=== Texte de départ ===
----------
Mardi 12 avril : hoy torea Morante ?...
L'Andalousie vit cette année un printemps à faire mourir les allergiques. Avec l'Extrémadoure, c'est la région d'Espagne qui connaît cette année les plus fortes concentrations de pollens dans l'air, et ça se note... Entre 6000 et 9000 particules par mètre cube, ça vous met les bronches en feu, et l'on a parfois l'impression que la ville entière se mouche autour de vous.
Heureusement que ce matin les quelques averses ont nettoyé tout ça. On voit, sur les trottoirs, les petits tas de poussières jaunes qui s'agglomèrent ça et là. La première journée de Feria a été troublée par la pluie, et les traditionnelles norias de calèches et de chevaux se sont résumées à quelques timides allers retours.
Condamnée à deux ans d'incarcération pour avoir blanchi de l'argent sale issu des divers trafics de son compagnon, Julian Muñoz, l'ancien maire de Marbella, la chanteuse Isabel Pantoja, l'ancienne femme du torero Paquiri et vedette de la variété typique, est sortie de prison début mars, après quinze mois passés derrière les barreaux de la Centrale pour femmes d'Alcala de Guadaira.
----------
=== Consignes ===
1. Relevez toutes les personnes nommées dans le texte sur la Feria, titre compris.
2. Rédigez la suite du texte sur la Feria en reprenant après sa dernière phrase.
----------
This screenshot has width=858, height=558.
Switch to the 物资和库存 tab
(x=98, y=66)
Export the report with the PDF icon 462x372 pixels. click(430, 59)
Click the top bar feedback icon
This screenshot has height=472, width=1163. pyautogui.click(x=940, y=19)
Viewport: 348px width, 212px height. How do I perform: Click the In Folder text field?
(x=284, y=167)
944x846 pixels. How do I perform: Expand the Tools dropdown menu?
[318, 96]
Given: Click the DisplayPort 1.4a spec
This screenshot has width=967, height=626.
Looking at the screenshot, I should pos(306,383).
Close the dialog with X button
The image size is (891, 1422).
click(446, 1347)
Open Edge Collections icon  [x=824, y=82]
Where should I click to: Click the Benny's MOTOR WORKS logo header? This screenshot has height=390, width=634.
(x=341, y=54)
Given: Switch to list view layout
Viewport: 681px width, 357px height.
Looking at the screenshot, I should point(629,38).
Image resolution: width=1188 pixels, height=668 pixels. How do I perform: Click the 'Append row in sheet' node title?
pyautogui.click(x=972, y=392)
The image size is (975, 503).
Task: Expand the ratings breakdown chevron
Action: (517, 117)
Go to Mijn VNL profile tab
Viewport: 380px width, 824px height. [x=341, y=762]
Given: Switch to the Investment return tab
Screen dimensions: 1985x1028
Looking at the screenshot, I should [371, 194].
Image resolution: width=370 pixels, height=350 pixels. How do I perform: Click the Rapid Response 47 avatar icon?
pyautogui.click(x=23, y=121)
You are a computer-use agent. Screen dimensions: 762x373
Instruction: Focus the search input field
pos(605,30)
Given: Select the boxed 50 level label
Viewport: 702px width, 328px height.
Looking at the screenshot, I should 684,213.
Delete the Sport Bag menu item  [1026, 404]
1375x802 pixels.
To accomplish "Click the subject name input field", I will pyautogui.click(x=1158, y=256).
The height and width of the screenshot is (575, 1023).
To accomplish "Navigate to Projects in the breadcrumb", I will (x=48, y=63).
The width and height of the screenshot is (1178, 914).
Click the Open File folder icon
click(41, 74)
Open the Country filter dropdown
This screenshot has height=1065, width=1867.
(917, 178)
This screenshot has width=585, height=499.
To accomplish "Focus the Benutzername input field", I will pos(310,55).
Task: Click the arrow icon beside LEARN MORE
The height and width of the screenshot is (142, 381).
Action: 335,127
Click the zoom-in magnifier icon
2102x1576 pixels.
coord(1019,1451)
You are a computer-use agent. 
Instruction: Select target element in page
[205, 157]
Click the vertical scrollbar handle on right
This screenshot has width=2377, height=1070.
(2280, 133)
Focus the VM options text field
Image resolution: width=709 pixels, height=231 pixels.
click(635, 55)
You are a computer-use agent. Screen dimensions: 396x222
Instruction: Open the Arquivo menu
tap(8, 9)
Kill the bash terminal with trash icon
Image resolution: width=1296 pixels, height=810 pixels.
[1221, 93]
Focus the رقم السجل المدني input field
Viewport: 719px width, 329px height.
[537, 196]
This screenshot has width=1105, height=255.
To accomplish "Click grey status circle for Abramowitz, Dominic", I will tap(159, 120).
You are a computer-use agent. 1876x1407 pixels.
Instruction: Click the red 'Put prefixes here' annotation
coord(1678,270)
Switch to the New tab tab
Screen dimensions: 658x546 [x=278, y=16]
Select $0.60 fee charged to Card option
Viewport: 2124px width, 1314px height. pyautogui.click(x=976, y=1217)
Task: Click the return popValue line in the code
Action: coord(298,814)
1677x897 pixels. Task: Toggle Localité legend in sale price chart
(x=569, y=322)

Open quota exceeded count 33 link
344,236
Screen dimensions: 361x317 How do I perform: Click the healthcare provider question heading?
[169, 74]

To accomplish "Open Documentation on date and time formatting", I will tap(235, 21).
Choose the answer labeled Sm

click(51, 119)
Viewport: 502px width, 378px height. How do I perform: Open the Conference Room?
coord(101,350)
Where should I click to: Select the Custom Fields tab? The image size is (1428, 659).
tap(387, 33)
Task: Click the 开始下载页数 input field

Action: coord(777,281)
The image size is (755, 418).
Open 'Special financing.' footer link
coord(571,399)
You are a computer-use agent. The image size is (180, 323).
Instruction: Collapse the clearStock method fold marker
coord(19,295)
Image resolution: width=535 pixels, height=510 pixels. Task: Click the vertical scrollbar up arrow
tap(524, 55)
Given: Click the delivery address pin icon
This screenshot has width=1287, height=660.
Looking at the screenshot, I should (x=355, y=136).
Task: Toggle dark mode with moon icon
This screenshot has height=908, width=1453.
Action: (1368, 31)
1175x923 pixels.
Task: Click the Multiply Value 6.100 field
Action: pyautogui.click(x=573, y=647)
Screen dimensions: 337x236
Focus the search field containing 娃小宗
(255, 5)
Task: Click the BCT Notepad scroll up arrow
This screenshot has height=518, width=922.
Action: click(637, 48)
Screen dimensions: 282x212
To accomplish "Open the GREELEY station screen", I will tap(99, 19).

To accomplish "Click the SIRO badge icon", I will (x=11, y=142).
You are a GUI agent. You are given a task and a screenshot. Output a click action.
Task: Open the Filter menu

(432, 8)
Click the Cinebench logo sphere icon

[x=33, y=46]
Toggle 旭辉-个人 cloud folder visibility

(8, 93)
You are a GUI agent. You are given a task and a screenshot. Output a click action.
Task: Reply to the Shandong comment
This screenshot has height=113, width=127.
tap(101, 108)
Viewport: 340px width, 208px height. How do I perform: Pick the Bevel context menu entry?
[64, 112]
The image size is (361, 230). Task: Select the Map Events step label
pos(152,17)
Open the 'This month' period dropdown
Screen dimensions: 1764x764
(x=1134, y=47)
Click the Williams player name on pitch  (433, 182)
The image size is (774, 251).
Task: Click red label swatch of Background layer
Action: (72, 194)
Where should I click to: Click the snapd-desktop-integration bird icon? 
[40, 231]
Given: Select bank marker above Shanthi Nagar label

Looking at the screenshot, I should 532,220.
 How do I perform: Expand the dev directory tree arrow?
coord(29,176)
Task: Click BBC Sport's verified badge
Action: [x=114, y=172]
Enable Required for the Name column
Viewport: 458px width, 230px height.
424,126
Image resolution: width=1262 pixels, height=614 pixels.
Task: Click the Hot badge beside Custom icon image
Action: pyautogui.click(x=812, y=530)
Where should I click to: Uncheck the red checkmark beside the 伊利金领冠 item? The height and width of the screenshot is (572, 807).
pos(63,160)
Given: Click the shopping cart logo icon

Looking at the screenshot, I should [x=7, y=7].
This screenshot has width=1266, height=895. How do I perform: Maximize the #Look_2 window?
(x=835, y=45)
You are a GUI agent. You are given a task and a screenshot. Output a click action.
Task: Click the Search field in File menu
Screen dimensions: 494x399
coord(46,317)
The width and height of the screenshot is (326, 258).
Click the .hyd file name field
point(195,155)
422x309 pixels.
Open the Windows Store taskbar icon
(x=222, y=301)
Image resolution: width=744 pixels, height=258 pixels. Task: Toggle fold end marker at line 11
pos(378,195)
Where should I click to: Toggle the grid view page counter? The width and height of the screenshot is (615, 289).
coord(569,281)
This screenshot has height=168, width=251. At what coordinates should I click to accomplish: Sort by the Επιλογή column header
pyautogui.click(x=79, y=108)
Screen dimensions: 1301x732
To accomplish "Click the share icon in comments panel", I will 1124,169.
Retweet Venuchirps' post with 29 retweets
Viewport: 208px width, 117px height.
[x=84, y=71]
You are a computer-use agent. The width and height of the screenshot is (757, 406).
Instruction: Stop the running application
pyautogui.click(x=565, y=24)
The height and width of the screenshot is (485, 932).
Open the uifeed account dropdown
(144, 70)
----------
=== Réponses attendues ===
1.
Morante
Julian Muñoz
Isabel Pantoja
Paquiri

2.
La chanteuse y était entrée le 22 novembre 2014, à l'heure où l'on célébrait, dans la Cathédrale de Séville, les obsèques de la fantasque Cayetana Stuart-Fitz-James, dix-huitième Duchesse d'Albe... Deux chromos magnifiques et outranciers, deux images saturées de l'imaginaire sévillan quittaient brutalement la scène andalouse, l'une vers le crématorium, l'autre vers les écrous.
Dans le Diario de Sevilla de ce matin, avec ce mélange d'impudeur et de violence qui caractérise ici la presse, on apprenait que la chanteuse, en liberté conditionnelle, prépare pour l'automne prochain son retour sur les scènes espagnoles. Mais on nous racontait surtout qu'elle a passé le week-end dernier à la Clinique Santa Angela de la Cruz de Dos Hermanas, dans la banlieue de Séville, pour se préparer. La Pantoja a voulu, avant de retrouver son public, se soumettre à deux opérations de chirurgie esthétique. Et le journal de préciser avec tact qu'il s'agit en l'occurrence d'un remodelage mammaire et d'une réduction du ventre. On est ravi de l'apprendre, et toujours un peu surpris de la nature de l'affection que les andalous portent à leurs idoles...
Onzième corrida de l'abonnement. Pas loin du plein, mais pas. Six toros de Jandilla et un sobrero d'Albarreal pour Morante de la Puebla, noir et or (silence et silence), Diego Urdiales, berenjena et or (salut aux tiers et silence) et Alberto López Simon, rose et or (vuelta et silence)
Premier toro, invalide à terre. Changé. Un sobrero d'Albarreal rentre, invalide à mobilité restreinte. Pas changé.
Second, un toro laid, sans cou, sans forces, qui n'humilie pas, aux charges courtes et molles. Bien toréé par Urdiales, mais comme on aide avec élégance un petit vieux perdu à traverser un boulevard.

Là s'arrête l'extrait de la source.